AT298U1 - THERMAL INSULATION ARRANGEMENT AND INSULATION ELEMENT FOR THE COVER OF A THERMAL ROLL - Google Patents

Description

AT 000 298 Ul

The present invention relates to a thermal insulation arrangement according to the preamble of claim 1 for the thermal insulation of the jacket end region of a Thermowal2e against heat conduction, this arrangement being mountable at the end of an oil duct and being able to be implemented by means of a suitable thermal insulation element.

The invention also relates to an insulation element according to claim 5.

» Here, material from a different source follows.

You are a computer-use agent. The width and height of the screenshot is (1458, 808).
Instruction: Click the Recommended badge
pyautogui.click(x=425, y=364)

Papermaking and processing methods operate using various heatable rolls which are used to remove moisture from the web and in particular to modify the surface quality of the web. Heatable thermal rolls are used in particular in smoothing calenders. Because smoothing calenders are used in on-machine configurations, they have to run at the same speed as the paper machine itself. Such a calender has an even number of nips, including a polymer-coated smoothing roll and a metal-coated thermal roll. The even number of gaps and, correspondingly, smoothing valleys and metal-coated rollers results from the fact that each polymer-coated roller can only be operated with one calender gap, because the roller 2 cannot cope with the deformations and the temperature rise caused by two gaps. An even number of columns is therefore required to achieve a symmetrical two-sided glossy appearance of the tape. Because cardboard is often only calendered on one side to achieve a better appearance, a single pair of rollers is sufficient there. The temperature of the polymer-coated smoothing roller must be checked carefully and even 2 AT 000 298 Ul in the event of a web break, it must not touch the surface of the hot thermo roller. Usually the thermal roller is heated by hot oil and in some cases by using other suitable heat transfer media such as e.g. Water. The heated oil is passed over the end of the roll through a longitudinal bore into the inside of the roll and then distributed to radial bores in the front flange of the roll, from where the oil is passed on to longitudinal bores in the jacket of the roll. The circulation of the oil in the roll mantle is accomplished such that the oil first passes the opposite end of the roll and from there is returned through a parallel bore to the same end from which it was introduced into the mantle. The returned oil is returned via the front flange and a second hole in the roller shaft for heating.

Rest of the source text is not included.